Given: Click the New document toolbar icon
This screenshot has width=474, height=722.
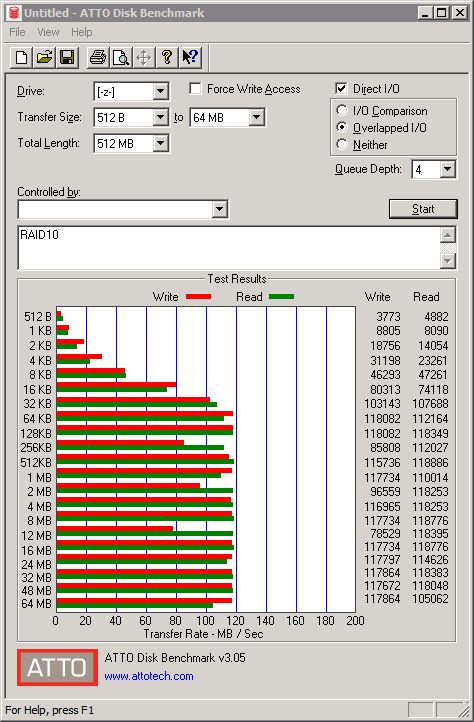Looking at the screenshot, I should click(21, 58).
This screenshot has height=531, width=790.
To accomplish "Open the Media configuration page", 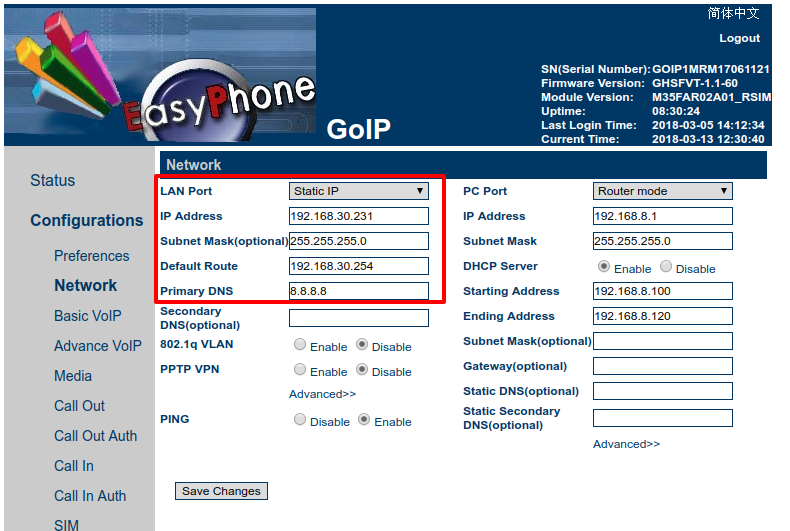I will pos(73,376).
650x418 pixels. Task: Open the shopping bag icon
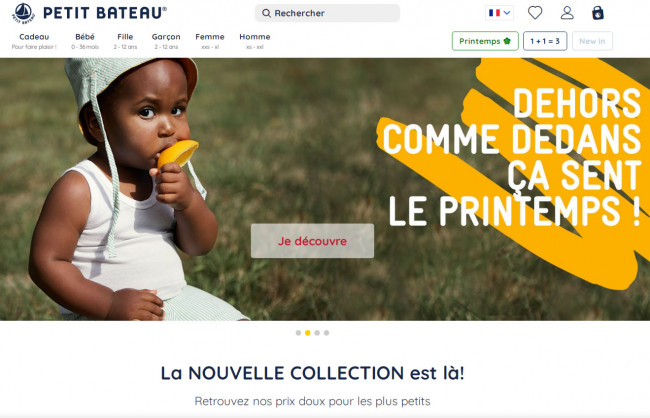pyautogui.click(x=598, y=13)
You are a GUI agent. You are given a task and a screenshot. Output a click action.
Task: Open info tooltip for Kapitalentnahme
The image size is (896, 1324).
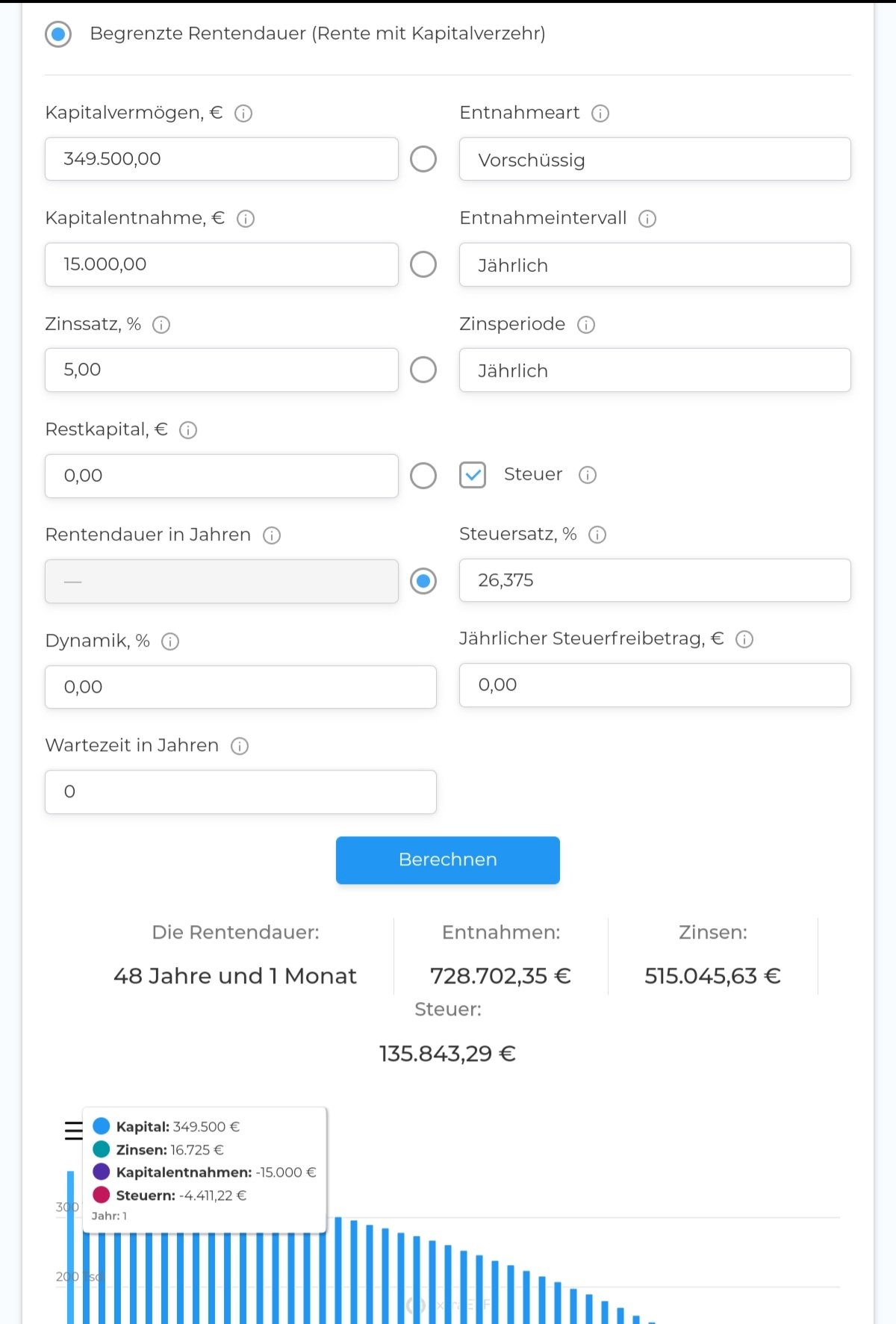(246, 219)

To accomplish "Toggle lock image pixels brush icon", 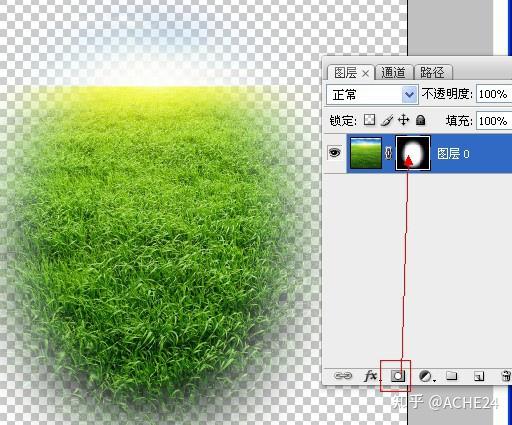I will pyautogui.click(x=387, y=120).
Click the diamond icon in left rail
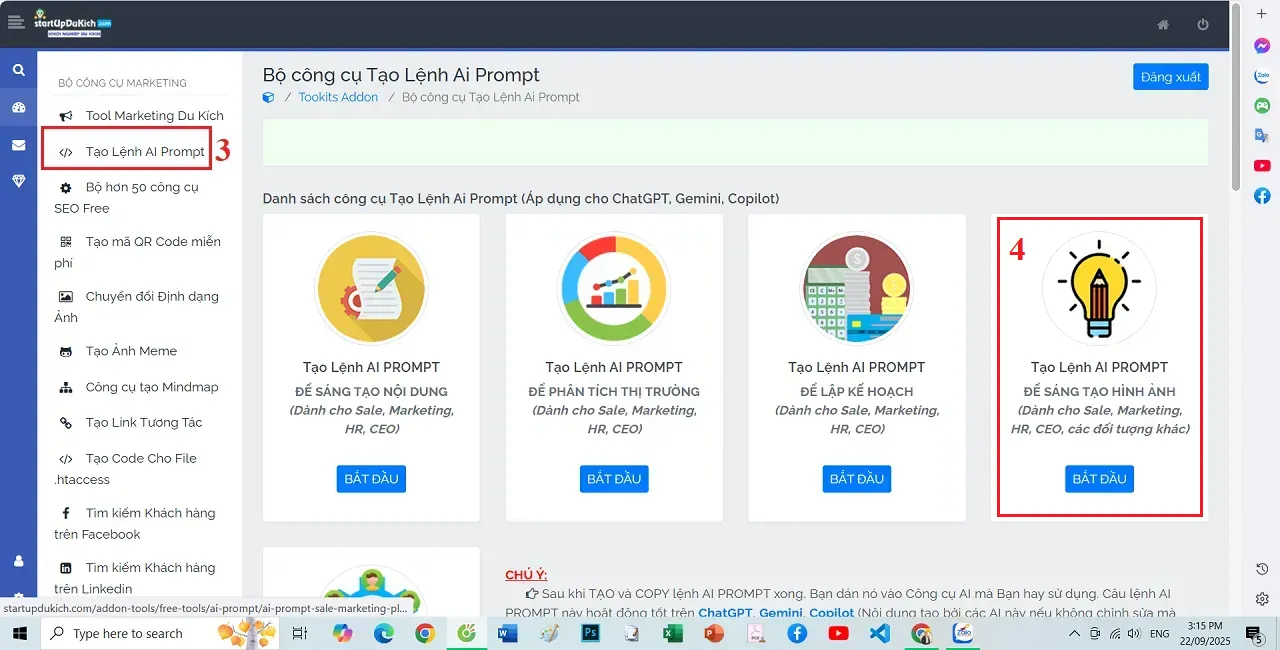Screen dimensions: 1280x650 (18, 181)
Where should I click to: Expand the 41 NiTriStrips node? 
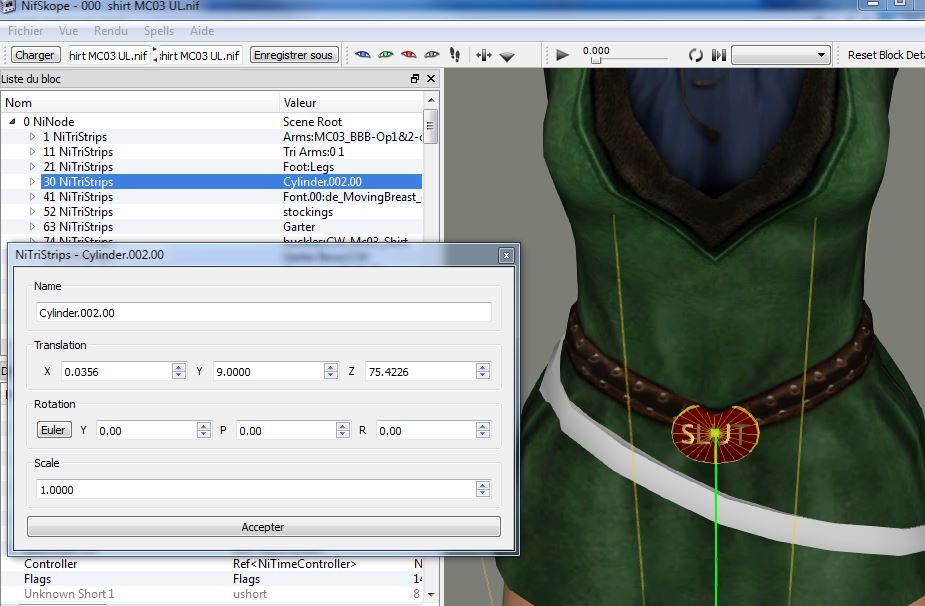click(x=33, y=197)
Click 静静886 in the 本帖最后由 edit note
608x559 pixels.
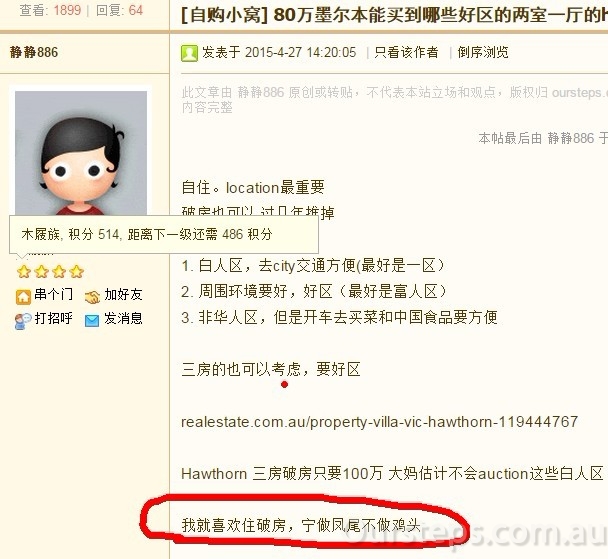pyautogui.click(x=571, y=138)
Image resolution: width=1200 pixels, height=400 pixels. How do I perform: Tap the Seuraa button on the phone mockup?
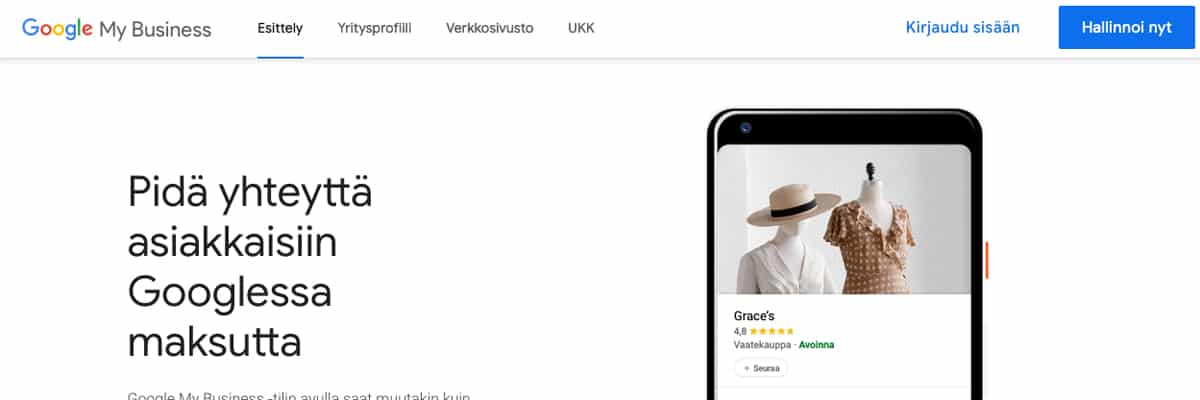pos(761,369)
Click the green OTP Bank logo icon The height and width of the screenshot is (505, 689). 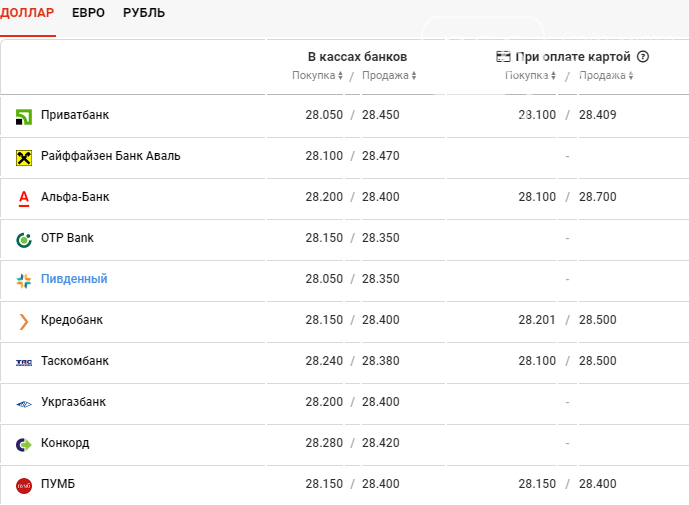[x=24, y=240]
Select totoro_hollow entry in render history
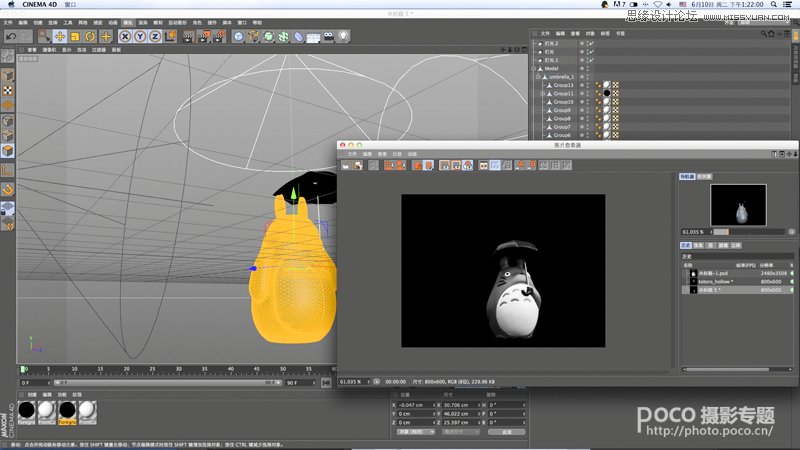The width and height of the screenshot is (800, 450). click(x=713, y=282)
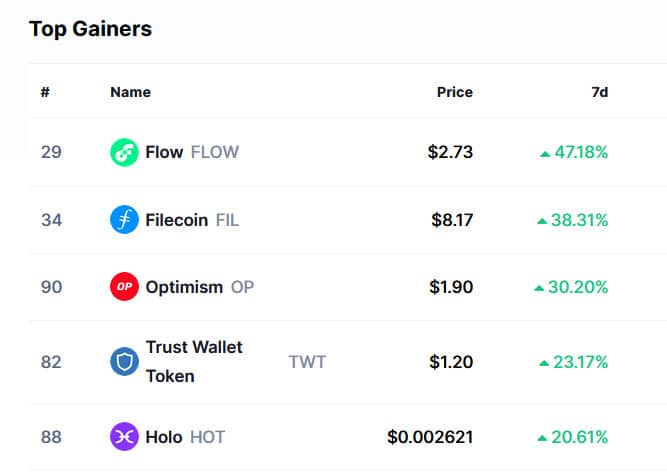Open the Filecoin name link

[177, 220]
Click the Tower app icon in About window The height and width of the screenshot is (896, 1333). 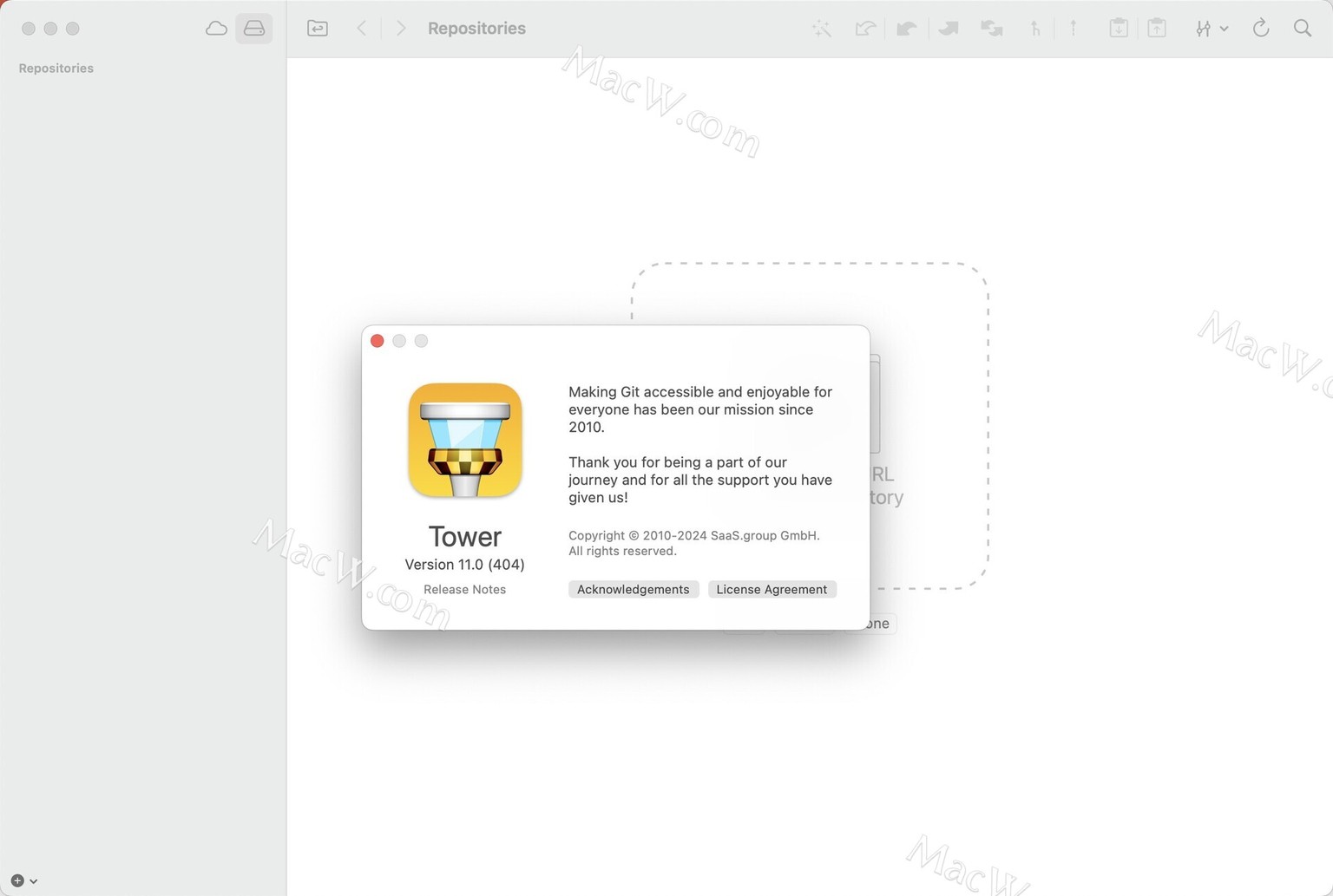tap(465, 441)

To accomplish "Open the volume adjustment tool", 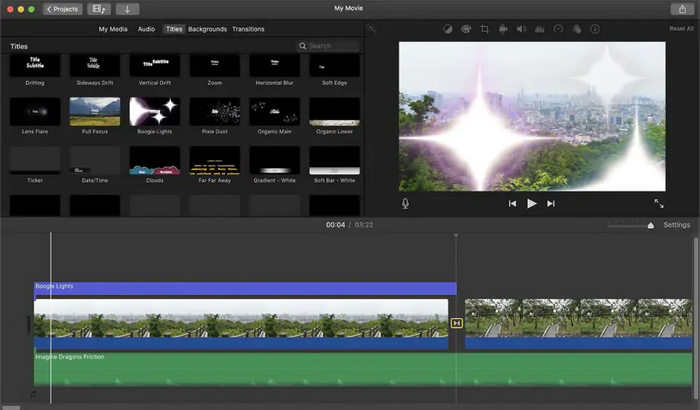I will tap(521, 29).
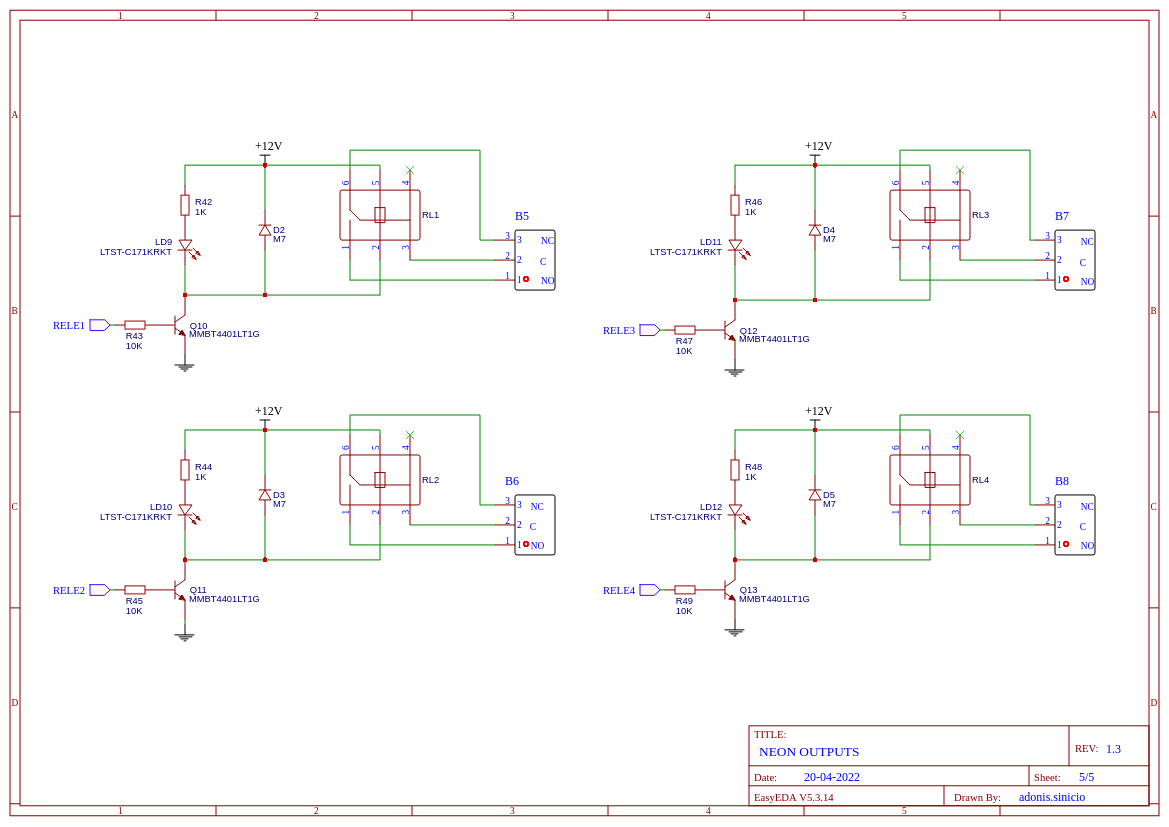Select diode D2 M7 symbol

pyautogui.click(x=265, y=230)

§ WHAT IS ASKED
Find each line in the data above that contains the word "This" and copy it out in full.

§ PROBLEM SOLUTION
This screenshot has width=474, height=722.
This screenshot has height=531, width=790.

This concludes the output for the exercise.